**OBJECTIVE 1**
In the item position rows, rewrite the lines from the one holding "The height and width of the screenshot is (768, 1366)." through the one holding "[x=54, y=327]", inclusive, with "Watch now button" replaced by "Play now button" and everything else unchanged. Return only those lines.

Such fairy tales are humorous but foolish when taken seriously.  If the Democrats false egalitarianism had been real thirty years ago things might be better today.  If flag-worshipping Republicans actually had sought freedom, things might be better.  In reality, their lies and deceit have done us in.

Following his in-depth observations of early nineteenth-century America, Frenchman Alexis de Tocqueville, wrote Democracy in America, 1835.  The book is a masterful account of the political and demographic expanse of early America.

De Tocqueville wrote of the three races in the new world at that time: whites, blacks, and indians.  He proposed that whites and blacks would have to get along together in a future in which they formed the vast majority of the populace.  The fate of the native people seemed doubtful to Tocqueville.  Sensing there would be unnecessary, faction-based strife among the people for years to come, he refrained from any ultimate prediction in favor of a “time will tell” conclusion.

Time has told.  Following the two major parties, the people have chosen a sort of mass suicide followed by uncertain government managed life support.  Currently, while the bloated carcass of the American public drools on the gurney, the plug is being pulled.

This all leads me to a charming little tale, told in the far distant future.

**Item position rows**
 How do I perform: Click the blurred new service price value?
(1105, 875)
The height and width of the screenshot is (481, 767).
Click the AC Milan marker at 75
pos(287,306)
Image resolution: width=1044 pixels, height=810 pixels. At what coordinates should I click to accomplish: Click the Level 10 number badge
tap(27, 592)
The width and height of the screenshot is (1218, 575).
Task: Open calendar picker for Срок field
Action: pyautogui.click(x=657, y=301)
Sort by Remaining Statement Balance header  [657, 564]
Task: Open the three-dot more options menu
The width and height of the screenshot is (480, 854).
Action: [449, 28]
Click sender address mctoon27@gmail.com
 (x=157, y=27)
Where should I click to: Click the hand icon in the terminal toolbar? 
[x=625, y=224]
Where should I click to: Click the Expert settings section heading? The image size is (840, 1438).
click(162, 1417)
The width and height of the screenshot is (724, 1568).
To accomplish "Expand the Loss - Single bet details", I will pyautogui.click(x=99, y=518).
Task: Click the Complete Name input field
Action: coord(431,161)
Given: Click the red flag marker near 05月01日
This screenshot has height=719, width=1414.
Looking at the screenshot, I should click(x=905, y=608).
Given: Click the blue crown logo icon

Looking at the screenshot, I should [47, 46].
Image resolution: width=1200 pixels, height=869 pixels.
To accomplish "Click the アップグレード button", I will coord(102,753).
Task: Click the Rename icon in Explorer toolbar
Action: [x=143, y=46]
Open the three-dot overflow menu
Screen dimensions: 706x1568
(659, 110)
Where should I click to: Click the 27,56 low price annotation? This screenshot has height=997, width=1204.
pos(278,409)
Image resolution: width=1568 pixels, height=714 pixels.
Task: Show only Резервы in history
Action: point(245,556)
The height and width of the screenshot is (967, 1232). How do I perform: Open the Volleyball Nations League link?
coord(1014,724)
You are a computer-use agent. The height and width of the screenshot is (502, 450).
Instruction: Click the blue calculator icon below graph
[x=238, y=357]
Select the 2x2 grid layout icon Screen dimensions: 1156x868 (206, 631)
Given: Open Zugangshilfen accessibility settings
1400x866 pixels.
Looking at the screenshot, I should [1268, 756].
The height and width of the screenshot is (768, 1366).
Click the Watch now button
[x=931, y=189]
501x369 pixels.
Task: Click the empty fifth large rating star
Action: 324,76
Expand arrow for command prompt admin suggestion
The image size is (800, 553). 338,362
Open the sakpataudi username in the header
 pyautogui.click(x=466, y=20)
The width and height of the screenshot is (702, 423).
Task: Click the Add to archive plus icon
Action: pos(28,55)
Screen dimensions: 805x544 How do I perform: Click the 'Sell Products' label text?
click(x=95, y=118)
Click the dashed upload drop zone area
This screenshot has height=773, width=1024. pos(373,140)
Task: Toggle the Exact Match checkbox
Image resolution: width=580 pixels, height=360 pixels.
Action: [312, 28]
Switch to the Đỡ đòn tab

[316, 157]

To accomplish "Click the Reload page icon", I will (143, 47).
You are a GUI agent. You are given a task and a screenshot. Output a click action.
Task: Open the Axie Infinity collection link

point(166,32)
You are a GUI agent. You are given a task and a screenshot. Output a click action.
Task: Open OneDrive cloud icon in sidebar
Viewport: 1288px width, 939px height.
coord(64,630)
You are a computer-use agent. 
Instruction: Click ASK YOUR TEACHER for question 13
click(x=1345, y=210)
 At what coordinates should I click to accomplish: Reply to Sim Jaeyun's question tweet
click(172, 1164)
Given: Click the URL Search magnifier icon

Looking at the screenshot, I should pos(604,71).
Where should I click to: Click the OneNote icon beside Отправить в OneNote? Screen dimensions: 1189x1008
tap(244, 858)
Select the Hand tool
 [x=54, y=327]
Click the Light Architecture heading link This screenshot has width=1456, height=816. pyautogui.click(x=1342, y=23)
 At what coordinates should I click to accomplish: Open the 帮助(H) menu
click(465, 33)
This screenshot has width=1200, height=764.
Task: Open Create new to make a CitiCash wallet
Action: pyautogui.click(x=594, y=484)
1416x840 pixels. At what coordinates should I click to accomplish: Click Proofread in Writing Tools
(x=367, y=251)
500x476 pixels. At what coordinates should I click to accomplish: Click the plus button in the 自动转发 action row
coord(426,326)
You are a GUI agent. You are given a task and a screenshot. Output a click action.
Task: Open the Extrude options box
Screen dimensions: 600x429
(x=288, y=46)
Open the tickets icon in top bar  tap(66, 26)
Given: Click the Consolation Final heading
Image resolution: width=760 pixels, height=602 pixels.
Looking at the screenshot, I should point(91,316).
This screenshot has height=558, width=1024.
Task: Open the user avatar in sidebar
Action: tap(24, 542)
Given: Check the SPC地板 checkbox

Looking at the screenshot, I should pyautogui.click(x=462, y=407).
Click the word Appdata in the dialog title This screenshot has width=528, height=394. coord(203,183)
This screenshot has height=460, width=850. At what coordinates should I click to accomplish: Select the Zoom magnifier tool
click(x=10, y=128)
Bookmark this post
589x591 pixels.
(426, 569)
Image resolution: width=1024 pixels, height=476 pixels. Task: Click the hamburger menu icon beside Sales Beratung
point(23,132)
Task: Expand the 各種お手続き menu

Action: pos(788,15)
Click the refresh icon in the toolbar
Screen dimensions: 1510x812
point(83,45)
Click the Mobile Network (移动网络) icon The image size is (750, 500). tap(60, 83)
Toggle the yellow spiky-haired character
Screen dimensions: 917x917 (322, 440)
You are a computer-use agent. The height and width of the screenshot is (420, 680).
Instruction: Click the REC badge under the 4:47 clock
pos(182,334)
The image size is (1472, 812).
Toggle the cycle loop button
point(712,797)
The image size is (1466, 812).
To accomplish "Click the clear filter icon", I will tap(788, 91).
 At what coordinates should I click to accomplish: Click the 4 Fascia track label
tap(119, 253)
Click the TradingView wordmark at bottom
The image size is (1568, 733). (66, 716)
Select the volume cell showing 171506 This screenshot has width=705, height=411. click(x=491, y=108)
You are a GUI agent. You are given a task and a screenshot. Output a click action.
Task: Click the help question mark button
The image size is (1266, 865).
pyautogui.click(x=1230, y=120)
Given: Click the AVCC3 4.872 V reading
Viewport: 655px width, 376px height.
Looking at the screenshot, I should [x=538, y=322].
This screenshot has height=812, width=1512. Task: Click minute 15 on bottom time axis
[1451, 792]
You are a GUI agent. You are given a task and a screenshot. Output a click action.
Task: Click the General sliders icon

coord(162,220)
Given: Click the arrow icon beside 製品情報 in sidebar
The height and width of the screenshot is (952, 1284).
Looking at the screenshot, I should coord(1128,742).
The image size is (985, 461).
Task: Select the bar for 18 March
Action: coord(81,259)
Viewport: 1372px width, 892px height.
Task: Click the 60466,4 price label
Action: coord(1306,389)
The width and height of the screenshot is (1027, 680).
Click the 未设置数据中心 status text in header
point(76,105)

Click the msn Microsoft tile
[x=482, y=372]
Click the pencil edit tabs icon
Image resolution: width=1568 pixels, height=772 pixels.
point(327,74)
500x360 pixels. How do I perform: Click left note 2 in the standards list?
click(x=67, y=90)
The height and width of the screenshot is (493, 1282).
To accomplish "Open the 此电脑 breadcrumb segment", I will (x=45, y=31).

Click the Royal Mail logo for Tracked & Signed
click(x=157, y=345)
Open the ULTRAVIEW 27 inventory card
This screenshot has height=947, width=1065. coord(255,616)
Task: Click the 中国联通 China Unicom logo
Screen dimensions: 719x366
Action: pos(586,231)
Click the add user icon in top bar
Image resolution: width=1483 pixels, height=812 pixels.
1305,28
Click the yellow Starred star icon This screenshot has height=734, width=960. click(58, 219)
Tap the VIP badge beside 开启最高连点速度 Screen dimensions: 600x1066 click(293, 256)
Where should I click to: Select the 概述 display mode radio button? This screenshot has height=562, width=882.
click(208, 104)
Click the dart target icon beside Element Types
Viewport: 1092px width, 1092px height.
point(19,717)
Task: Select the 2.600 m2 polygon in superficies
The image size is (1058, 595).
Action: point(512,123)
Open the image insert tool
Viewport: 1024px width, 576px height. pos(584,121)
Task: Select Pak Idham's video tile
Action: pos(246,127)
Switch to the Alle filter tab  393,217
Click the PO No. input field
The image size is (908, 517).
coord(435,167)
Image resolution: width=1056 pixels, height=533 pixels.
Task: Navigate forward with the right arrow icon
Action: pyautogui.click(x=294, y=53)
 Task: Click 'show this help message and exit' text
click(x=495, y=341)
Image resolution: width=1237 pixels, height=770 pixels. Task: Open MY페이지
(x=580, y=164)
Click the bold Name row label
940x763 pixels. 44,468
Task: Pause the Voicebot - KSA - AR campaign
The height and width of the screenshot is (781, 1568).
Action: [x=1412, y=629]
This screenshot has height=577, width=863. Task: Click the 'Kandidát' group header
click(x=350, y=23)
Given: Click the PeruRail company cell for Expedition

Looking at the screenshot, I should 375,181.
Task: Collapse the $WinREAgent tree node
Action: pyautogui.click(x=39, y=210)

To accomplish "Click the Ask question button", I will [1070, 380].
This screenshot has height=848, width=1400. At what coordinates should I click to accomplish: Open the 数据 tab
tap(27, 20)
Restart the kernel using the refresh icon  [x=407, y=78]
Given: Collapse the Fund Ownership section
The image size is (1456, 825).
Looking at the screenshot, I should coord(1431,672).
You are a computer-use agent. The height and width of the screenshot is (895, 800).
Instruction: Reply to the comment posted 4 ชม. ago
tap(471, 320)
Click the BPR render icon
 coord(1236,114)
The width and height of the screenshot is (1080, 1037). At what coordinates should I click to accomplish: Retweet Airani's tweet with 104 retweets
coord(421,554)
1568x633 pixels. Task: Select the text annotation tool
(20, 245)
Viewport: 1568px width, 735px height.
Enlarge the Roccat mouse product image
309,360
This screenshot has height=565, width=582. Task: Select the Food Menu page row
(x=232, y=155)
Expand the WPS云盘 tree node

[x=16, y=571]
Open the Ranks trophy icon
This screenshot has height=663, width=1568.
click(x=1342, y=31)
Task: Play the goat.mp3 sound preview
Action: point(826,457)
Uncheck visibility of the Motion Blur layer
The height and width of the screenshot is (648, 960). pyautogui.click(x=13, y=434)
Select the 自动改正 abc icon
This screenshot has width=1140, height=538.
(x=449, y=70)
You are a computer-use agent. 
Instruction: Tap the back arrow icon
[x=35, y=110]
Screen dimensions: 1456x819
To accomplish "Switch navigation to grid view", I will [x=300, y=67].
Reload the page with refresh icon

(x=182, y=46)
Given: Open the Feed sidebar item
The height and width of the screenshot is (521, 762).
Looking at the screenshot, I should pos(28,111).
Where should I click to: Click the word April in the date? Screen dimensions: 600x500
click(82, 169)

**OBJECTIVE 2**
According to the essay on American politics, who wrote Democracy in America, and in what year?

**CORRECT RESPONSE 1**
The height and width of the screenshot is (768, 1366).
Click the Play now button
[x=931, y=189]
501x369 pixels.
Task: Click the empty fifth large rating star
Action: 324,76
Expand arrow for command prompt admin suggestion
The image size is (800, 553). 338,362
Open the sakpataudi username in the header
 pyautogui.click(x=466, y=20)
The width and height of the screenshot is (702, 423).
Task: Click the Add to archive plus icon
Action: pos(28,55)
Screen dimensions: 805x544 How do I perform: Click the 'Sell Products' label text?
click(x=95, y=118)
Click the dashed upload drop zone area
This screenshot has height=773, width=1024. pos(373,140)
Task: Toggle the Exact Match checkbox
Image resolution: width=580 pixels, height=360 pixels.
Action: [312, 28]
Switch to the Đỡ đòn tab

[316, 157]

To accomplish "Click the Reload page icon", I will (143, 47).
You are a GUI agent. You are given a task and a screenshot. Output a click action.
Task: Open the Axie Infinity collection link

point(166,32)
You are a GUI agent. You are given a task and a screenshot. Output a click action.
Task: Open OneDrive cloud icon in sidebar
Viewport: 1288px width, 939px height.
coord(64,630)
You are a computer-use agent. 
Instruction: Click ASK YOUR TEACHER for question 13
click(x=1345, y=210)
 At what coordinates should I click to accomplish: Reply to Sim Jaeyun's question tweet
click(172, 1164)
Given: Click the URL Search magnifier icon

Looking at the screenshot, I should pos(604,71).
Where should I click to: Click the OneNote icon beside Отправить в OneNote? Screen dimensions: 1189x1008
tap(244, 858)
Select the Hand tool
 [x=54, y=327]

**CORRECT RESPONSE 2**
Alexis de Tocqueville, in 1835.